Return every line of the material containing the string "Task", matching its case exactly.
-- Begin Exercise inputs --
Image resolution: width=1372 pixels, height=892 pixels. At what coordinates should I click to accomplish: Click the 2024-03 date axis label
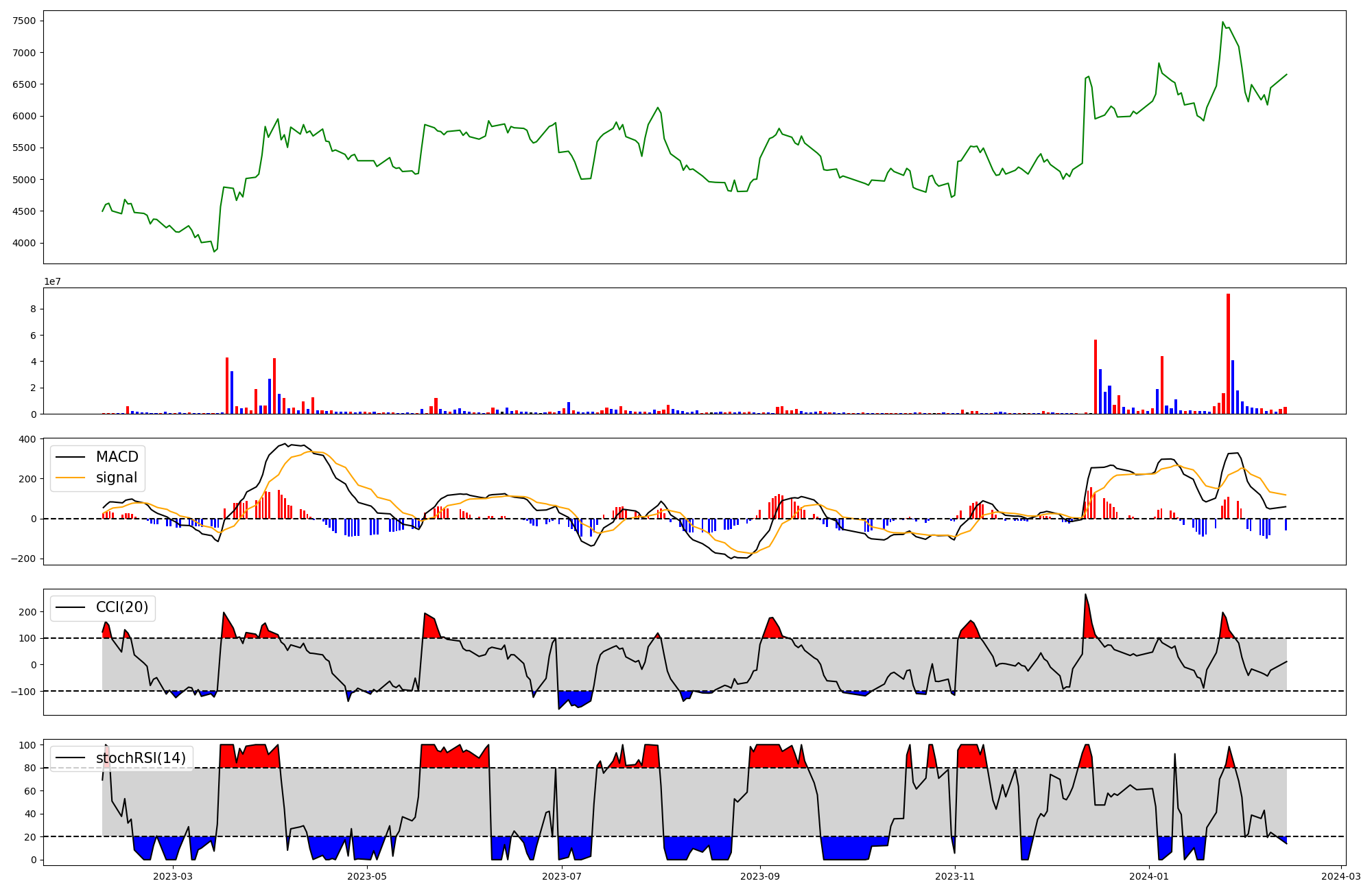[x=1340, y=876]
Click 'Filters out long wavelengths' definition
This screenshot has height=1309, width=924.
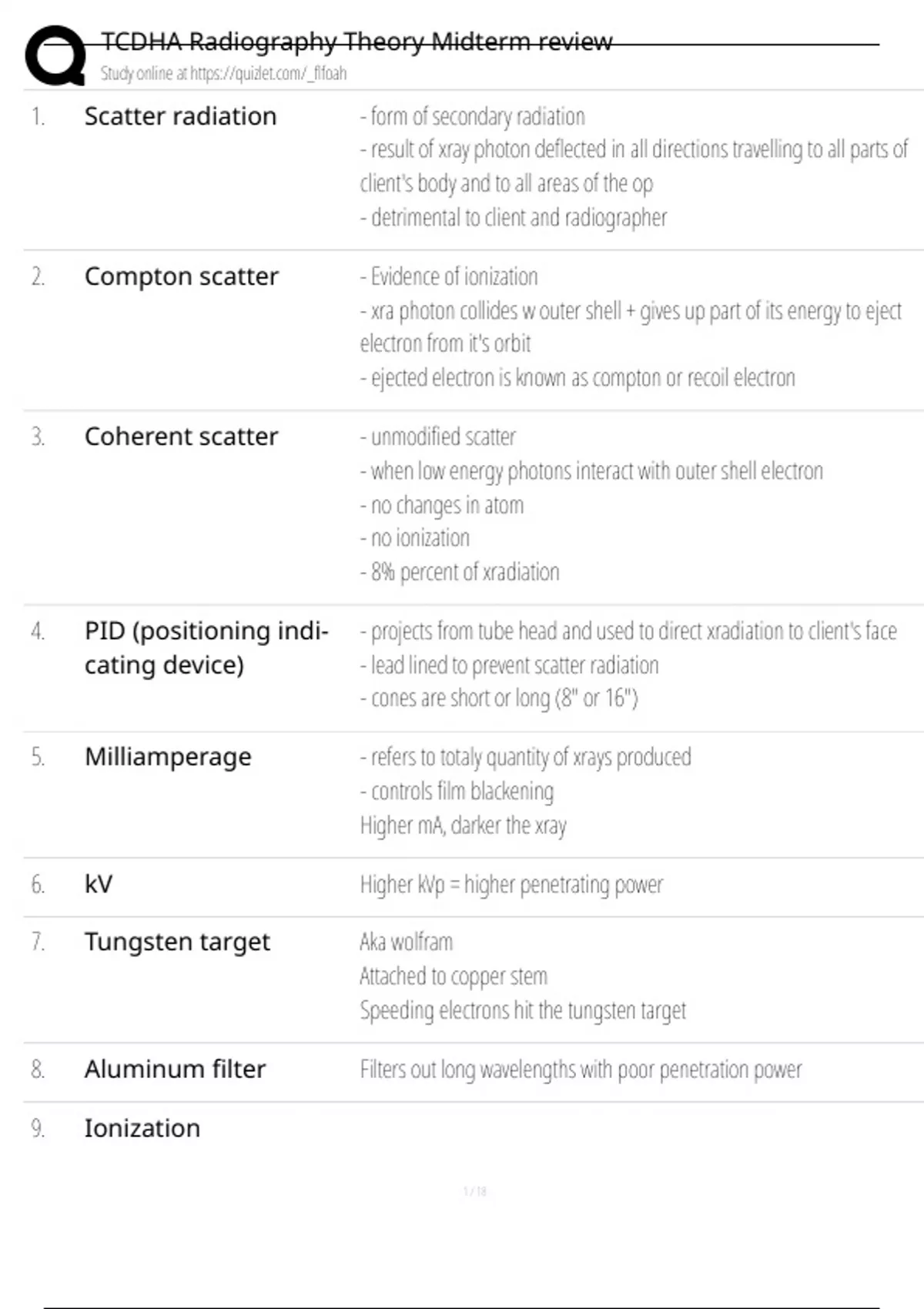point(581,1070)
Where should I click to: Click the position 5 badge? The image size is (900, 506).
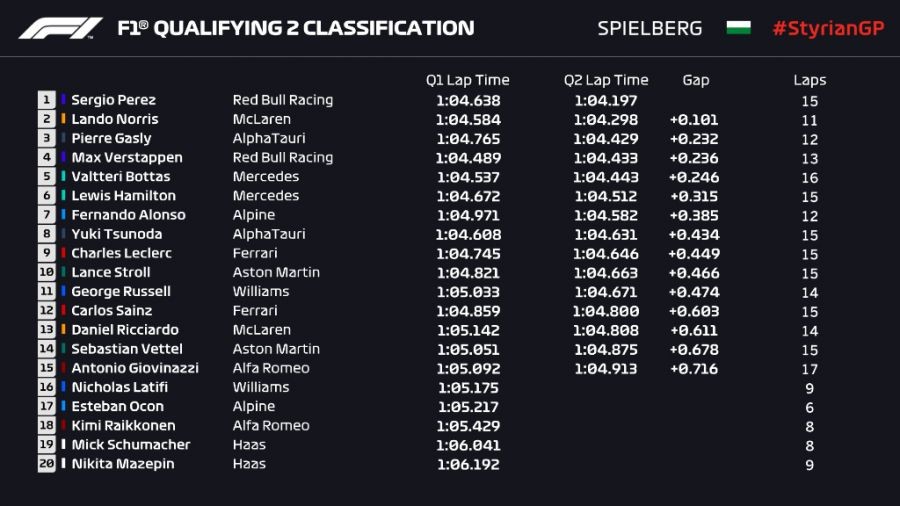pyautogui.click(x=47, y=177)
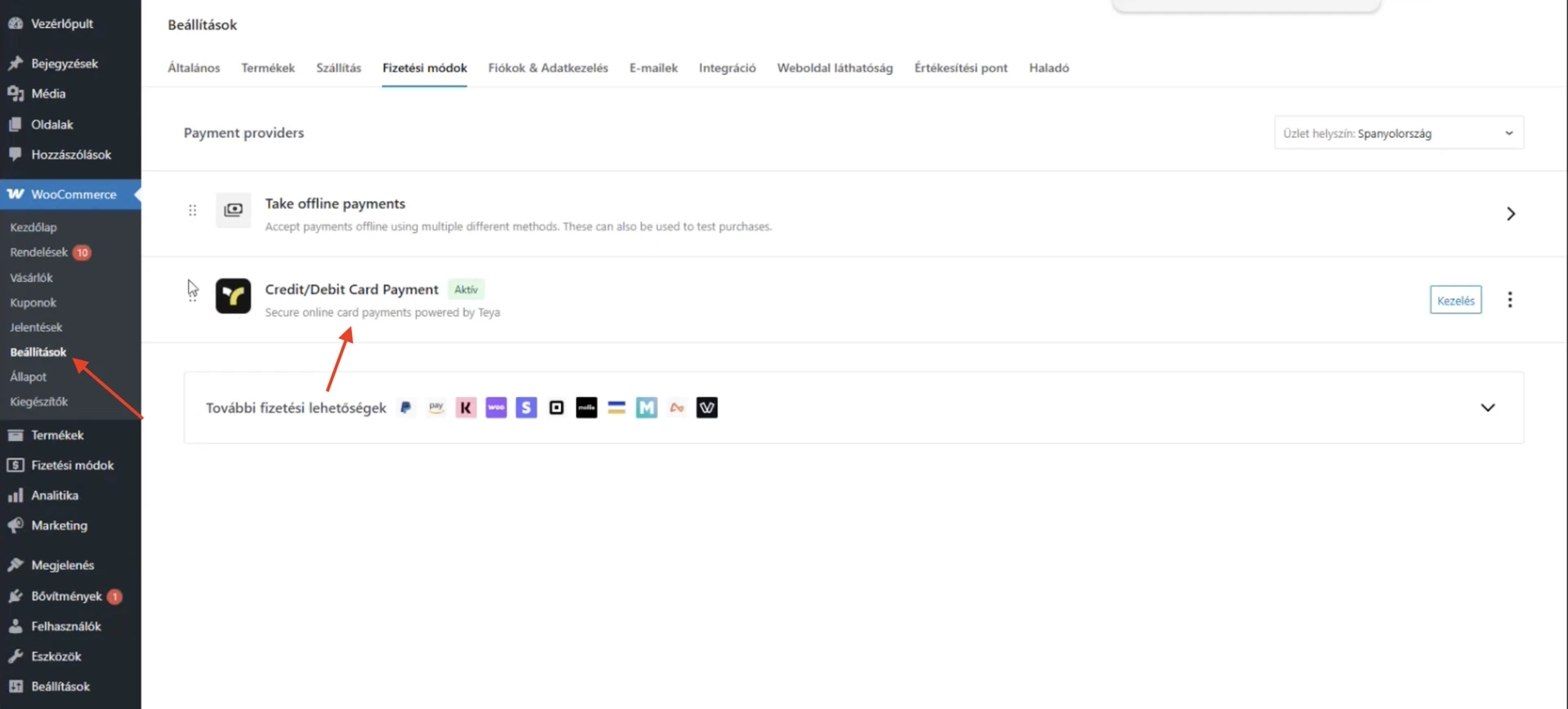This screenshot has width=1568, height=709.
Task: Expand the További fizetési lehetőségek section
Action: coord(1487,408)
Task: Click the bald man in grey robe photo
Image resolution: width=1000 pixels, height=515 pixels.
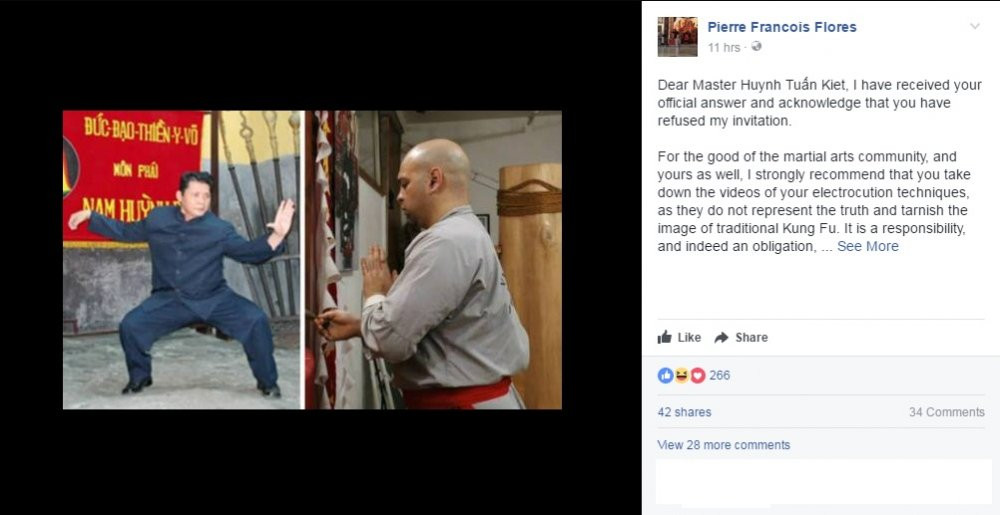Action: click(434, 260)
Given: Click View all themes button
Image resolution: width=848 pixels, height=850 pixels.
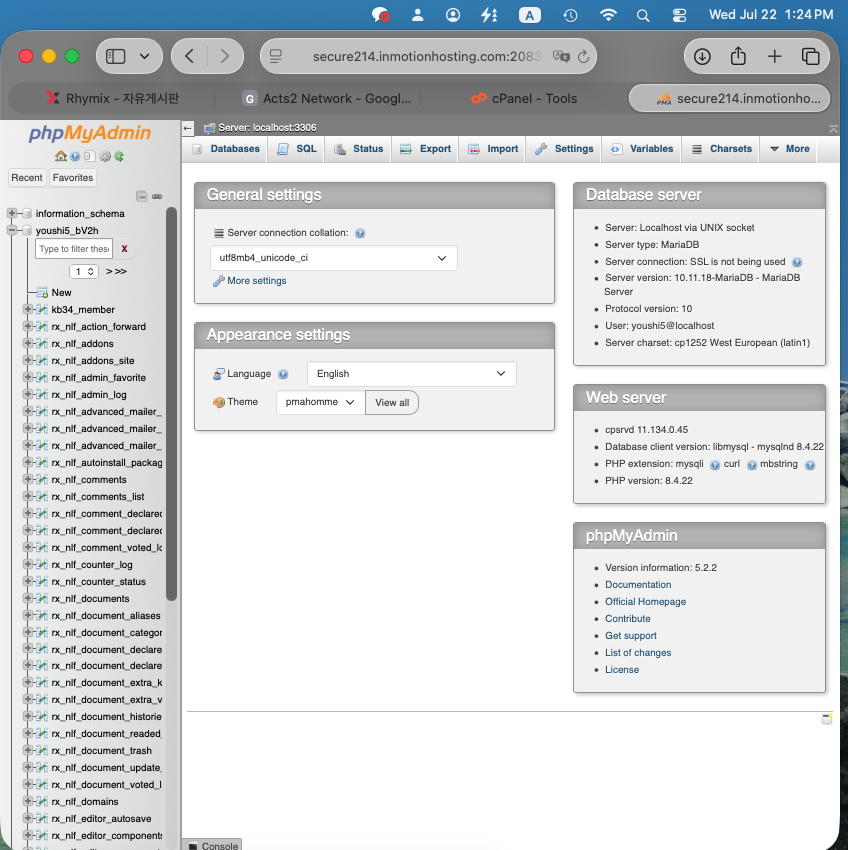Looking at the screenshot, I should [x=392, y=403].
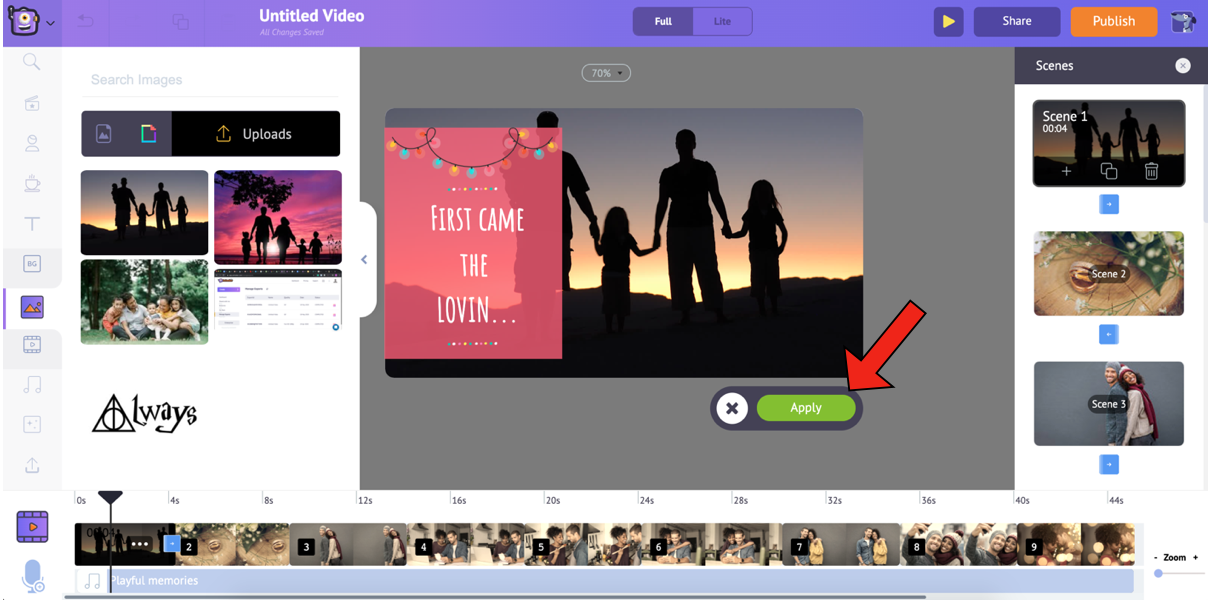Click the microphone voice-over icon
Viewport: 1210px width, 600px height.
(32, 576)
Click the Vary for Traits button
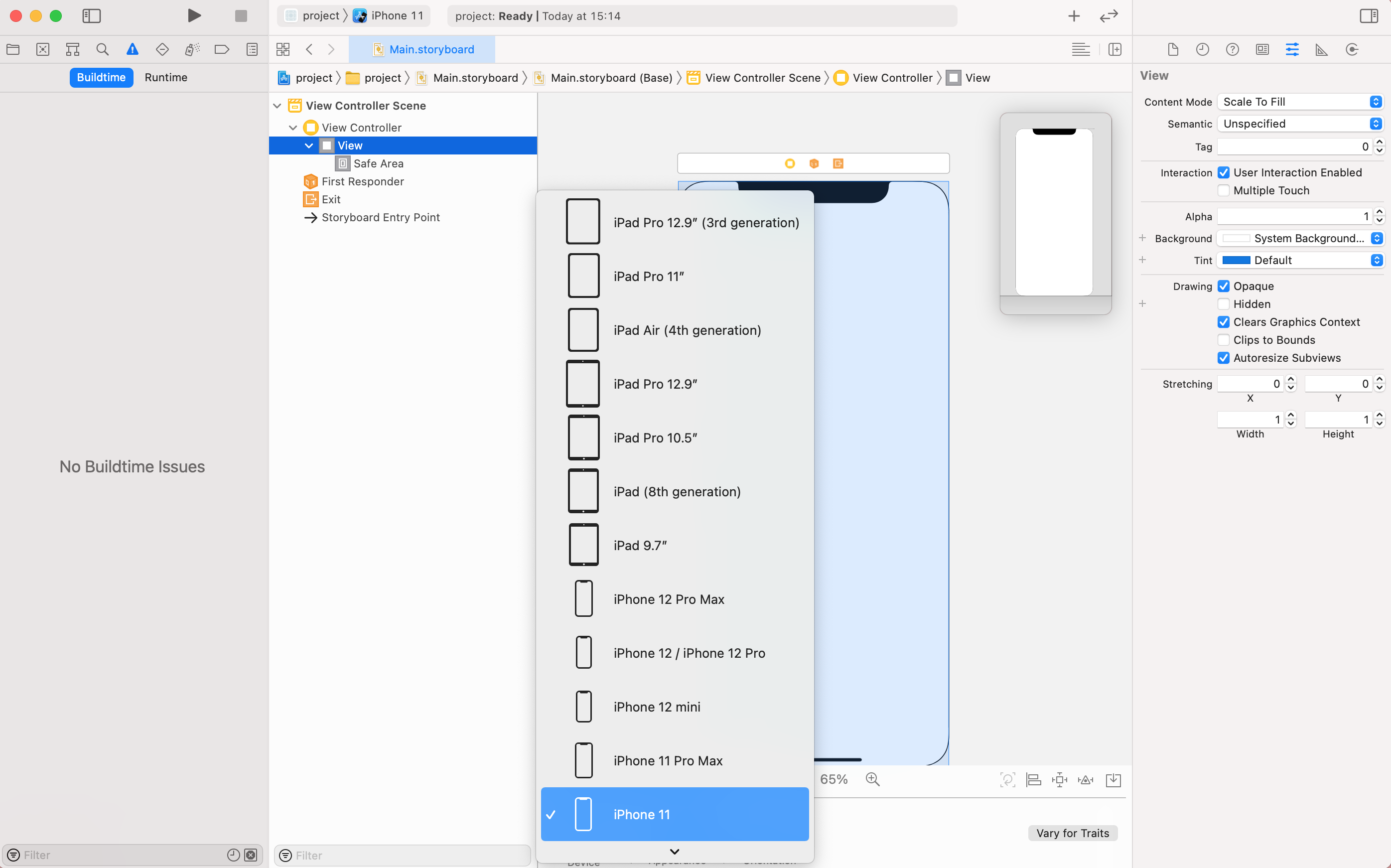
-- End Exercise inputs --
**Written response**.
Task: Expand the További fizetési lehetőségek section
Task: Click the bald man in grey robe photo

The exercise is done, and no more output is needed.